Alibaba Cloud Tablestore: A Case Study on Backing up a Massive Volume of Structured Data

Requirements

  • Data Reliability of Storage Systems: Alibaba Cloud Tablestore is a serverless NoSQL multi-model database independently developed by Alibaba Cloud for storing massive structured data. It provides 99.9999999% data reliability, which is a very high standard in the industry.
  • Data Restoration After a Misoperation: A misoperation at some point is inevitable. Data backup restores data as soon as possible when a misoperation occurs. Two backup solutions are available. The first one is to deploy local disaster recovery or geo-disaster recovery. This can be costly and is primarily used for backup of basic social or financial information. The second one is to back up data to another inexpensive system for restoring the data in case of misoperation. For the latter option, users generally go with a file storage system like Alibaba Cloud Object Storage Service (OSS).

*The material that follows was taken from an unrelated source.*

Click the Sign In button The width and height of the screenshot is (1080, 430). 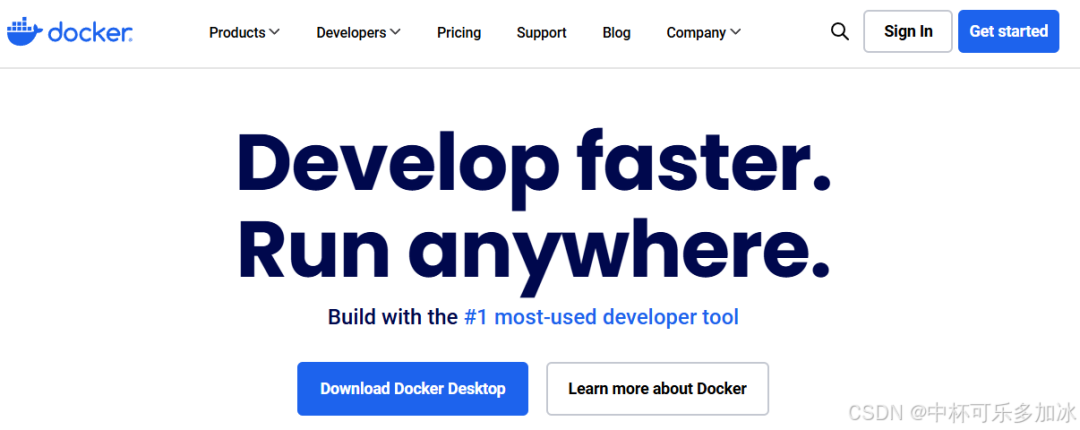coord(908,32)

Tablestore Backup and Restoration Solution

Case Study: Tablestore Backup and Restoration Solution

  • Determine a backup plan and policy.
  • Use the Tunnel Service SDK to write code.
  • Execute the backup policy and monitor the backup process.

Determining a Backup Plan and Policy

  • Full Backup: This copies all the files, folders, or data on a hard disk or database at once.
  • Incremental Backup: This backs up subsequently updated data after the last full or incremental backup.
  • Differential Backup: This backs up changed files after a full backup.
  • Selective Backup: This backs up a part of the system data.
  • Cold Backup: This acks up data when the system is in a stopped or maintenance state. The backup data and the system data from this period must necessarily be the same.
  • Hot Backup: This backs up data when the system runs properly. The system data updates at any time so that the backup data may lag behind the actual system data.
  • Backup Content: Data tables in Tablestore
  • Backup Time: This includes the following:
  1. A full backup is performed periodically. The interval is adjustable and the default value is one week.
  2. Incremental backup is also performed periodically based on the configuration. Tunnel Service of Tablestore ensures a strict data order. Each incremental file is appended to the stream and is consumed at any time.
  • Backup Methods: There’s full backup, incremental backup, and hot backup.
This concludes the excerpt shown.